L’élévation des travées de la nef est à trois étages, les grandes arcades, ayant une hauteur sensiblement égale à celle de l’ensemble du triforium et des fenê­tres hautes. Le triforium ménage un passage en avant du mur goutterot. Ce type d’élévation est fréquent dans plusieurs églises du Laonnois et du Soissonnais le proto­type en est sans doute l’église de Saint-Yved de Braine, modèle repris plus tard, dans notre région, à Taverny et à Andrésy.

C’est par son système de voûtes d’ogives que se distingue l’église de Nesles. Les voûtes de la nef, divi­sées en six parties, ne comportent pas l’alternance habituelle de piles fortes et de piles faibles. L’arc doubleau médian retombe par une colonnette sur le bandeau du triforium, au sommet des grandes arcades. Celles-ci, légèrement surbaissées, reposent sur des piles à tambours cylindriques qui reçoi­vent en outre les retombées des arcs d’ogives et des doubleaux. Il s’agit là de l’exemple, peut- être le plus ancien connu, de l’adaptation à un édifice de proportions restreintes d’un système de voûtement habituellement réservé aux grandes cathédrales mais qu’à Nesles la largeur du vaisseau ne justifiait pas.

On en connaît d’autres réalisations contemporaines (à Voulton ou Rosay-en-Brie) ou plus tardives (à Levroux dans l’Indre ou à Saint-Pierre-le-Guillard, à Bourges).

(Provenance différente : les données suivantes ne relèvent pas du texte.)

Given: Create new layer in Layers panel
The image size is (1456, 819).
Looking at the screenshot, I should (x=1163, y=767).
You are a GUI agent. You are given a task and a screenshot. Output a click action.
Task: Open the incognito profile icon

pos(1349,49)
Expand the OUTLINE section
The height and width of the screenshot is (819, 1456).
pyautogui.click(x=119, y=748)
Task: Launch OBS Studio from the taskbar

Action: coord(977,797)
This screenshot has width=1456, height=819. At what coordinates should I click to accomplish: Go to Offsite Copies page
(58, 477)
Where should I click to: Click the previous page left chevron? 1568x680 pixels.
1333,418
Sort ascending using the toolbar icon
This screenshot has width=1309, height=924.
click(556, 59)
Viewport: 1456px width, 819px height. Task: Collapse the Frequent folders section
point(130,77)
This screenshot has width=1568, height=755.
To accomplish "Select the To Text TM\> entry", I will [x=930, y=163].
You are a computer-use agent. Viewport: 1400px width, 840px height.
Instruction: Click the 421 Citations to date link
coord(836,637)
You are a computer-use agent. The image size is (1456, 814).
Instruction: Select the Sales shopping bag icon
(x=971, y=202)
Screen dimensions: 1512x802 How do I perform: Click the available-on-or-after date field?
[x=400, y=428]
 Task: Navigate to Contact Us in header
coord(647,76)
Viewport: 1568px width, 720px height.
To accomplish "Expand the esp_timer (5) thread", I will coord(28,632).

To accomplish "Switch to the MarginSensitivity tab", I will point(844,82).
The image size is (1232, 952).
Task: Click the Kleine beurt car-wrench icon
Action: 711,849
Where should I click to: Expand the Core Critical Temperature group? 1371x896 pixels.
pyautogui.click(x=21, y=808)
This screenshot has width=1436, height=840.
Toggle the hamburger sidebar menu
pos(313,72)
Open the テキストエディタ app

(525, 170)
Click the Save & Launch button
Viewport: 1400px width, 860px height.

Les chapiteaux des piles, au moins ceux qu’une restauration excessive n’a pas dénaturés, notamment ceux de la première travée et d’une partie de la seconde, ont d’imposantes corbeilles ornées de feuilles, de perles et de fruits. Enfin, on notera la qualité de la sculpture des petits chapiteaux des colonnettes du triforium.

Le chœur est plus simple : son élévation ne comporte que deux niveaux ; le soubassement, très élevé, de même hauteur que les grandes arcades, est resté nu, seulement rythmé par la retombée des colonnettes les grandes baies, très élancées, descendent par un large glacis jusqu’à un bandeau intermédiaire, continuant celui de la nef.

L’extérieur et la façade occidentale

L’église Saint-Symphorien5L’élévation extérieure des bas côtés contraste, par sa simplicité, voire même par une certaine sécheresse, avec la qualité du clocher. On notera simplement les contreforts peu saillants du haut de la nef, à deux ou trois ressauts répétant l’alternance des temps forts et faibles des retombées des voûtes..Une corniche à modillons cubiques couronne les murs; elle rappelle celle, contem­poraine, de Vaimondois.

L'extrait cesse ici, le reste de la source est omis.